In the past six months there have been a spate of reports focused on the commitments made by producers, traders and buyers of commodities like palm oil, cocoa, timber and rubber – as well as exposés implicating major companies in illegal forest clearance and child labour.
However, Fern, an NGO that monitors the European Union’s involvement in forests, have produced a new report – Company promises: how businesses are meeting commitments to end deforestation – that provides a unique insight into the challenges facing 15 major firms, including Nestlé, Mondelez, Cargill and Unilever.
“We asked them why they have made these commitments, how they monitor progress, the economic costs of these commitments and, importantly, what they perceive as the barriers to achieving their commitments,” explained campaign coordinator Saskia Ozinga.
In producer countries, it’s lack of good governance, clarity of tenure rights and law enforcement that combine to make it difficult for companies to meet their commitments, the authors conclude.
As one interviewee put it: “Ultimately this is about systemic change at landscape level. The only people who can make this work are governments. The private sector can reinforce it, can do some trail blazing … but at the end of the day no one single company can do landscape solutions … unless governments do their part it won’t work.”

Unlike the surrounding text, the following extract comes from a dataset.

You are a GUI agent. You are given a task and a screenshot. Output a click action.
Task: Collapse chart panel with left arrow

In consumer countries, there’s also a lack of regulation to ban illegally and unsustainably sourced products, which “further undercuts companies that are willing to change their practices”.
Set the standards
Earlier this week, the European Parliament voted in favour of new regulations on palm oil – a major contributor to deforestation – that could result in minimum sustainability criteria and anti-deforestation articles in future trade deals.

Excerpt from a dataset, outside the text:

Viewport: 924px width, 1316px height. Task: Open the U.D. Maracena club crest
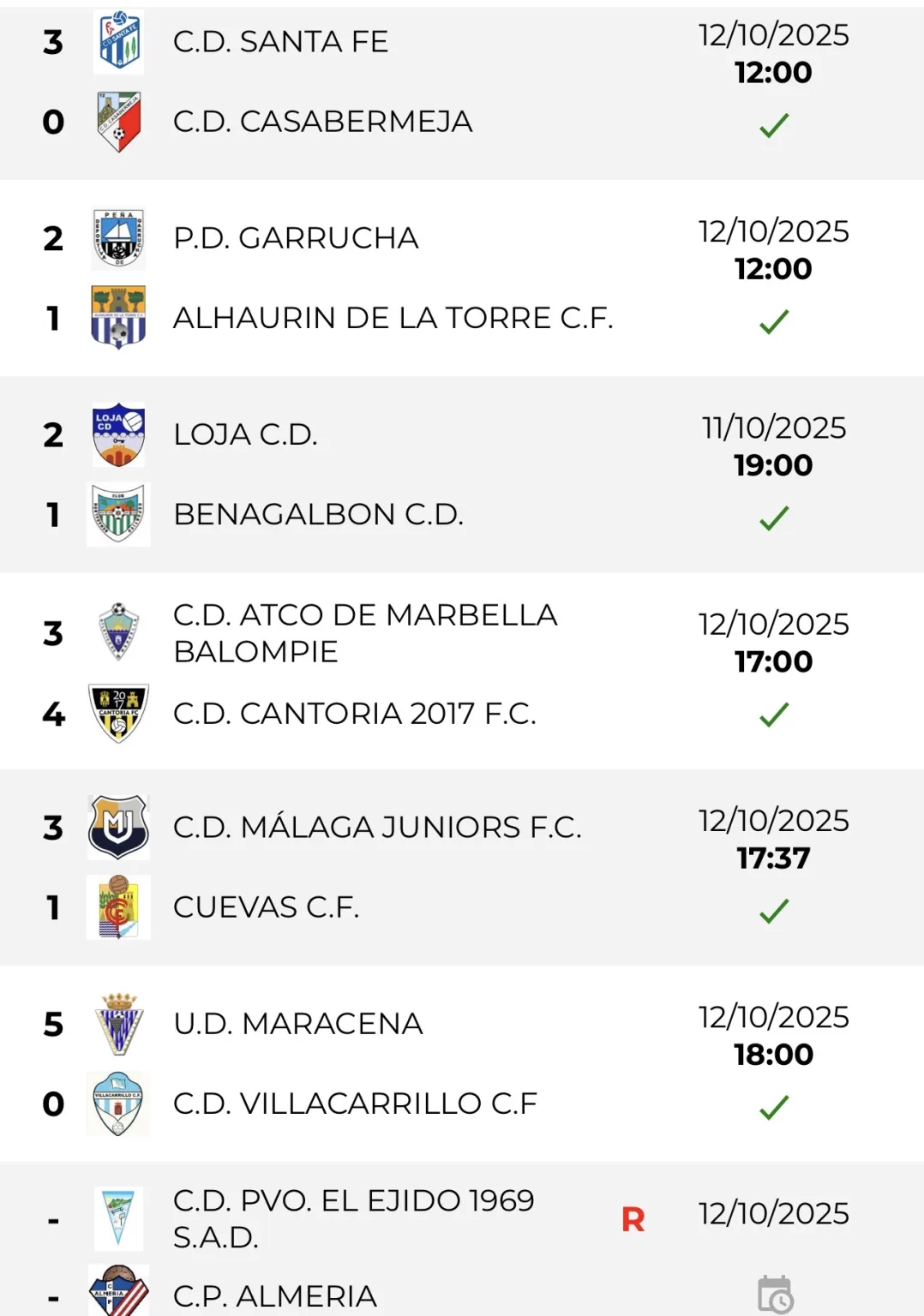coord(119,1022)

Some have questioned whether a single mandatory scheme for sustainable palm oil across the EU can work, yet Fern found that the absence of global agreement on definitions and standards is a headache for companies striving to reduce deforestation in their supply chains.
“Virtually every company we interviewed possesses slightly different standards and criteria,” the authors noted. “Potential actions by consumer-country governments included …. the development of common standards and reporting frameworks for sustainability [and] the development of a European Union (EU) action plan on deforestation.”

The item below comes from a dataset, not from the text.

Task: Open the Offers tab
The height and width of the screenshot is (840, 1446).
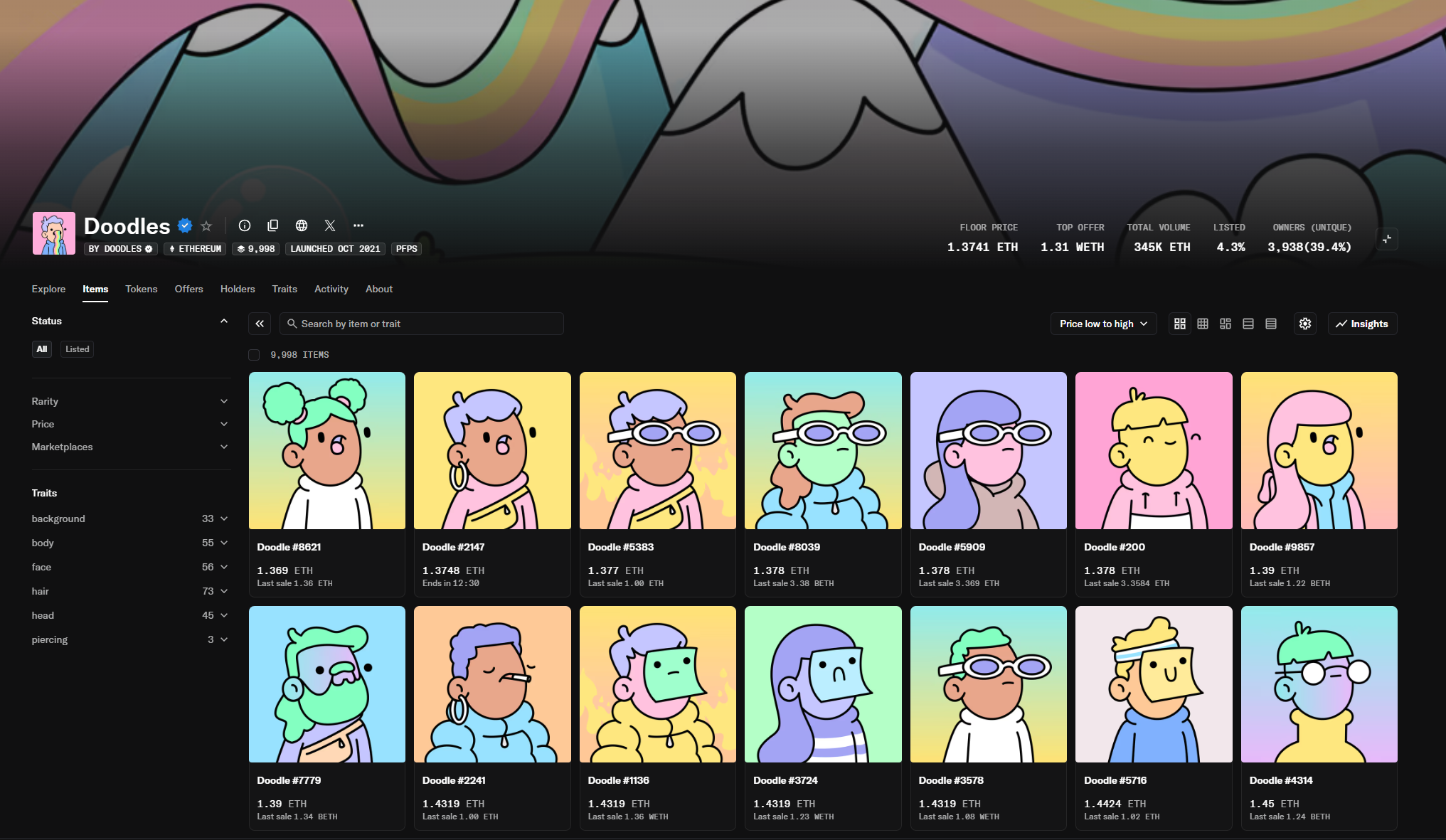Action: tap(188, 289)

Responding to the vote this week, Fern said it was particularly encouraged that the report calls for such an action plan, as well as the “provision of technical and financial assistance to producing countries in order to strengthen their land registry regimes and improve the environmental sustainability of palm oil plantations”.
Fern said governments must create the conditions that enable companies to meet their commitments to stop deforestation. “Rather than just focusing on the company commitments, or dismissing them, we believe that they should be used as a springboard for governments to work with companies, local NGOs and local communities.”
Wide of the target
Fern also found – as others have – “little evidence that enough is happening on the ground” to meet targets to eliminate deforestation from supply chains under the New York Declaration on Forests or the Consumer Goods Forum. However, company-wide commitments would be met, the interviewees suggested.
The costs of achieving these goals are extremely difficult to calculate, many admitted, but are seen as “significant but not excessive for large companies” but “possibly beyond the capacity of smaller companies”. Mondelēz’s Cocoa Life programme , for example, has a commitment of €375m (US$400m) over 10 years.
A retail company interviewed by Fern estimated costs of €293,000 (£250,000) a year for meeting their commitments on palm oil; while manageable, this level of expenditure could “not be sustained for all ingredients”. Tracking compliance with labour standards was “particularly expensive”.
Justifying all these costs appears to be a challenge, with some firms admitting they have experienced problems with investors focused on short-term profits. Indeed, none of the companies interviewed were feeling pressure from investors to up the ante in relation to their commitments around deforestation.
Research by the Global Canopy Programme last year found that a “small but incrementally growing number” of financial institutions are introducing policies on deforestation. In February, HSBC, Europe’s largest bank, published a new zero-deforestation policy following an investigation by Greenpeace.